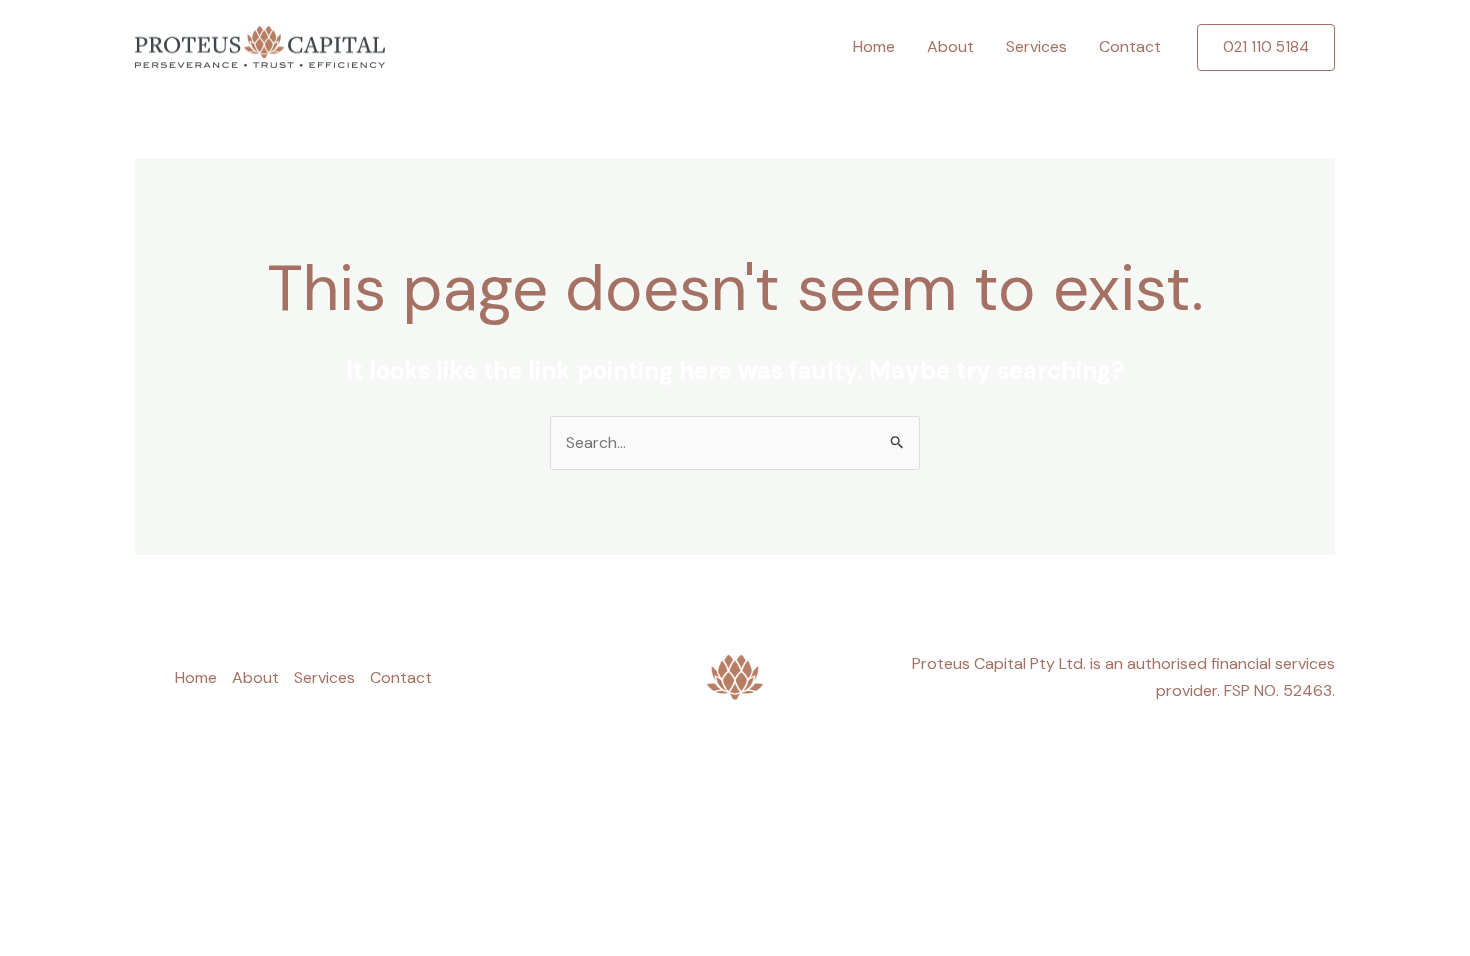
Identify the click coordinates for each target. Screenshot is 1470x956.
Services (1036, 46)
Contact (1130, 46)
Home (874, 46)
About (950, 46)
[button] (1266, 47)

* * *

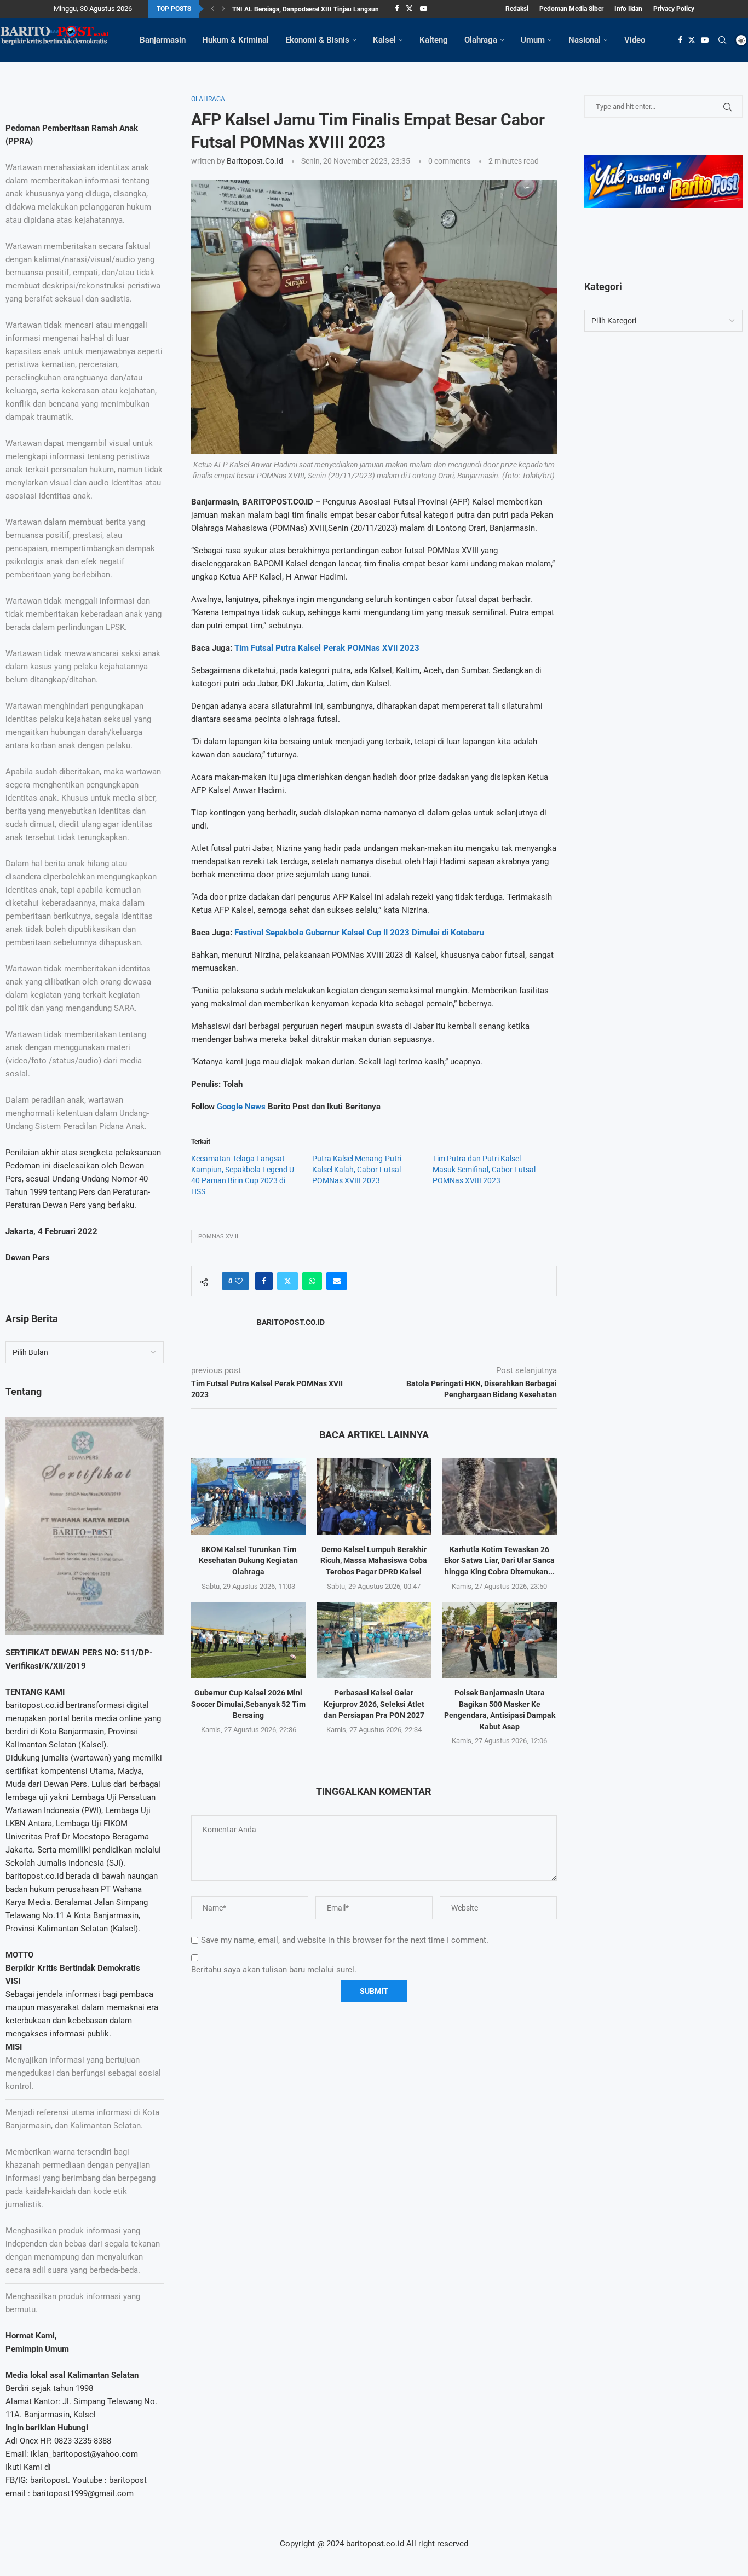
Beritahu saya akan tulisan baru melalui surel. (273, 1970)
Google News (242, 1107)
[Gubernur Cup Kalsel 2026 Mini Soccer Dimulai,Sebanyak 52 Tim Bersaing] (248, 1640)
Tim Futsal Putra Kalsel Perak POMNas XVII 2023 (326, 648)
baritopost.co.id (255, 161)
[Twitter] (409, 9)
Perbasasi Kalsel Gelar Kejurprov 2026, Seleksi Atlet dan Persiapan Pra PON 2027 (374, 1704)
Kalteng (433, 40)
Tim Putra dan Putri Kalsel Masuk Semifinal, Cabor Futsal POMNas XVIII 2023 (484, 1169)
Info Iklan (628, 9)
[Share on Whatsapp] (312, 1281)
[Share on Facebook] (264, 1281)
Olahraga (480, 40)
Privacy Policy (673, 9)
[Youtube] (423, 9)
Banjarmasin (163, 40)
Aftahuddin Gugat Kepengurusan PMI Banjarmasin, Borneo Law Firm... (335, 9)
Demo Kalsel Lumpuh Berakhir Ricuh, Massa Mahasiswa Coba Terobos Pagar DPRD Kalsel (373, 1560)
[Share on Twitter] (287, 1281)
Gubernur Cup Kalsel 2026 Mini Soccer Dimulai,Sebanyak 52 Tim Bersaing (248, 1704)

--- EXERCISE ---
Every line of the material above that has the string "Mini" needs pulling out.

--- EXERCISE RESPONSE ---
[Gubernur Cup Kalsel 2026 Mini Soccer Dimulai,Sebanyak 52 Tim Bersaing] (248, 1640)
Gubernur Cup Kalsel 2026 Mini Soccer Dimulai,Sebanyak 52 Tim Bersaing (248, 1704)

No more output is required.